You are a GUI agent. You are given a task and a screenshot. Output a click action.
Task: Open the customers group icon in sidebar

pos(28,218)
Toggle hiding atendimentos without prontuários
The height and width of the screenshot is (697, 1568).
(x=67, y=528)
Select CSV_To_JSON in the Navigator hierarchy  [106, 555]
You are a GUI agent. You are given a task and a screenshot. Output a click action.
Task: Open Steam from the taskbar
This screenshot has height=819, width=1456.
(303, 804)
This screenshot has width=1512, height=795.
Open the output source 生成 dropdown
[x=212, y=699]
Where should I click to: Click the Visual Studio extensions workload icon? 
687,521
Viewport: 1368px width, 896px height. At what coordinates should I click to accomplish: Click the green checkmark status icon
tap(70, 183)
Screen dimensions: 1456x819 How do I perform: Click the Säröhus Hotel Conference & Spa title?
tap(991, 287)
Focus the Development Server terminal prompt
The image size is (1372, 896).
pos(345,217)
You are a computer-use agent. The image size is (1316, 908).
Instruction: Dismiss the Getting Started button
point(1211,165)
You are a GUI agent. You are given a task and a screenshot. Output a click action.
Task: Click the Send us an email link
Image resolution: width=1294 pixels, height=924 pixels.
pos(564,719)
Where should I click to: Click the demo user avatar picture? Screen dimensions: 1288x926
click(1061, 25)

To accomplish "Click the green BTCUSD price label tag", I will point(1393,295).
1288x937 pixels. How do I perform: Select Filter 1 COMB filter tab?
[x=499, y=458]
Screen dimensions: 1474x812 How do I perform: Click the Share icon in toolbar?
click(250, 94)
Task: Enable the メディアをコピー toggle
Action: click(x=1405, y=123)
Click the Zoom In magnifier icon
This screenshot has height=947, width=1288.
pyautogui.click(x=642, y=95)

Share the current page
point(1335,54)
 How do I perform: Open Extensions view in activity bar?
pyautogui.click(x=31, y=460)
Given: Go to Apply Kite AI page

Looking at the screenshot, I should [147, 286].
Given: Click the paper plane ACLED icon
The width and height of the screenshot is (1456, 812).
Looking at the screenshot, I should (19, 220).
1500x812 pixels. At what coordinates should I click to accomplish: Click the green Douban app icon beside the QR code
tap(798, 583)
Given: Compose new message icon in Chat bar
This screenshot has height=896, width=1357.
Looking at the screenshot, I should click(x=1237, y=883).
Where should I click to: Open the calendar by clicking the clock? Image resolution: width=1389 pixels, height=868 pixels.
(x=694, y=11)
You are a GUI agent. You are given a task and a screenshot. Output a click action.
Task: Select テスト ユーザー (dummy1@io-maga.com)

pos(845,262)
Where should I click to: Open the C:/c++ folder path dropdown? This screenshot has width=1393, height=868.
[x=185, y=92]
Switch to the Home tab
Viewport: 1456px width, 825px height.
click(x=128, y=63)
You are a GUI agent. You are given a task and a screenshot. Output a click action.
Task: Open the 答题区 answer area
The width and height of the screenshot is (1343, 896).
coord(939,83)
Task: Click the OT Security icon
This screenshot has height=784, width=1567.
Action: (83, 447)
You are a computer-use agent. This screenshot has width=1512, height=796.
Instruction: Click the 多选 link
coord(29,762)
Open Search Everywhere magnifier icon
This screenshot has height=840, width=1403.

◆ EXERCISE PROMPT
Reply with nothing but a number. State how many lines in the records hold the word "magnifier".

◆ OUTPUT
2